The Centers for Disease Control and Prevention released new school protocols for the fall, when children return to class, on Friday.
Vaccinated teachers and students will not need to wear masks inside schools. This Friday, this was determined by the Centers for Disease Control and Prevention of the United States when announcing its new guidelines on COVID-19, considerably less strict than those in force.
The changes come as part of a national immunization campaign in which children up to 12 years of age can be vaccinated and a general decline in hospitalizations and deaths from this disease. "We are at a new point in the pandemic that we are all excited about," so the time has come to update the guidelines, said Erin Sauber-Schatz, who leads the CDC task force that prepares recommendations aimed at at at protecting Americans from COVID-19.
Currently, the country's main public health agency does not advise schools to require the vaccination of teachers and children who qualify. And it's not offering guidance on how teachers can know which students are vaccinated or how parents will know which teachers are immunized.
This is likely to create conflict in school settings, said Elizabeth Stuart, a John Hopkins University, public health professor. She has children in elementary and middle schools. "It would be a very strange dynamic for some children to wear masks and others not. And keep track of that? Teachers shouldn't have to keep track of which kids should wear masks," he said.
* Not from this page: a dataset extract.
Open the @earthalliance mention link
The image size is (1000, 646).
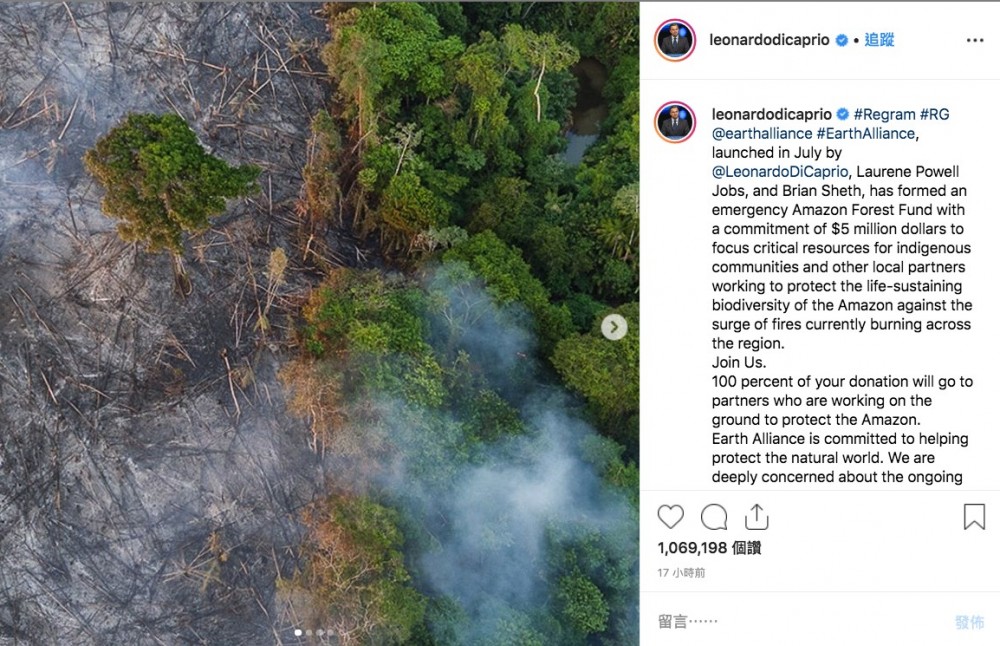[x=762, y=134]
Another possible headache is that according to the CDC, schools must continue to separate students and their desks one meter apart in classrooms. But the agency emphasized that space should not be an obstacle for children to return to school. And he said that distancing is not necessary between students or staff who are fully vaccinated.
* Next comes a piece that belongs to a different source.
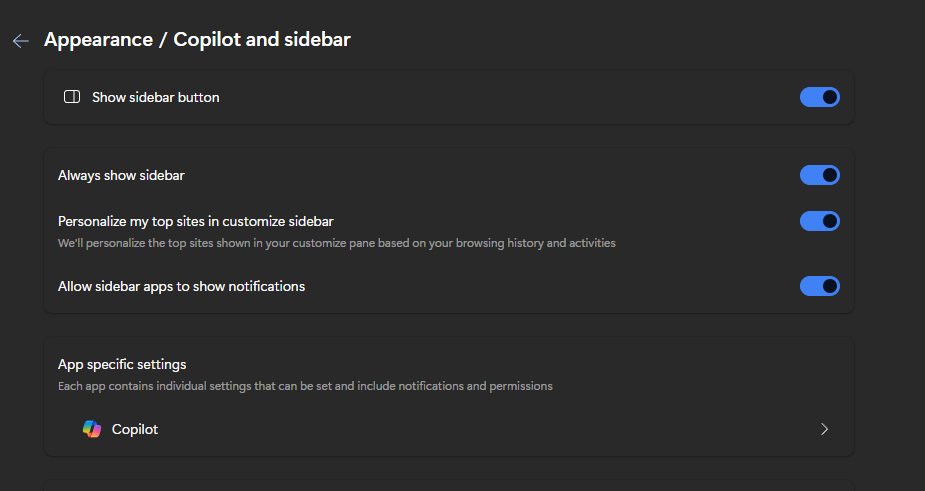925x491 pixels.
Task: Click the sidebar panel icon beside Show sidebar button
Action: point(72,97)
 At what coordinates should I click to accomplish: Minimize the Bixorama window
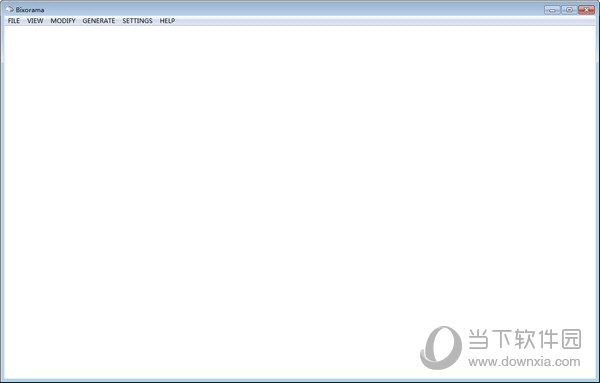(x=552, y=10)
All of this can be difficult to implement, which is why the CDC advises schools to make the decisions they deem best, Sauber-Schatz said. The biggest questions will arise in secondary schools, where some students can be vaccinated and others cannot. If sorting out those that are inoculated and those that are not too cumbersome, managers might choose to maintain a mask policy for everyone.
"The guide is written to allow flexibility at the local level," Sauber-Schatz said. In fact, in some of the nation's largest school districts, the widespread use of masks is expected to continue this fall.
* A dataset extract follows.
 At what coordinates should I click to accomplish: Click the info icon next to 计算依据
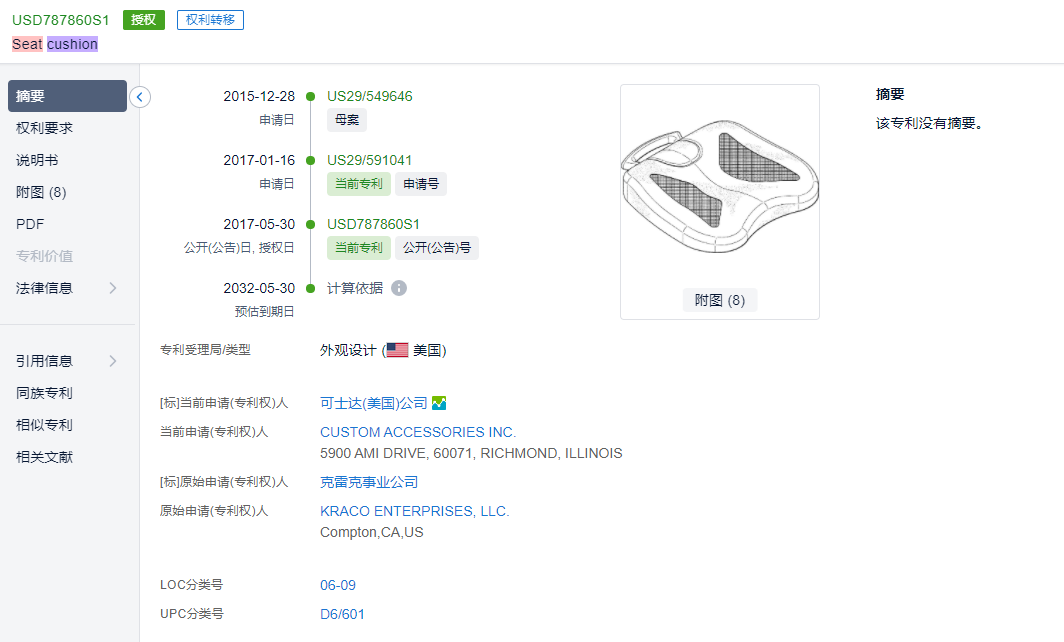point(399,288)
In Detroit public schools, everyone will be required to bring unless all students in the classroom are vaccinated. Philadelphia will require all public school students and staff to wear face masks inside buildings, even if they are vaccinated. Instead, it will not be required in Houston schools.
At the beginning of the pandemic, health authorities feared that schools would become cauldrons for contagion of coronavirus and that they would trigger outbreaks in the community. But studies have shown that they tend to have less transmission than the surrounding community when certain preventive measures are followed.
In March, the CDC stopped recommending that children and their desks be one and a half meters apart, reducing the distance to one meter and dropped the provision of using plastic shields. In May, the agency said Americans, in general, don't have to be so cautious about masks and outdoor distancing and that fully vaccinated people don't need them in most situations. So that change was incorporated into the updated guidance for summer camps and now for schools.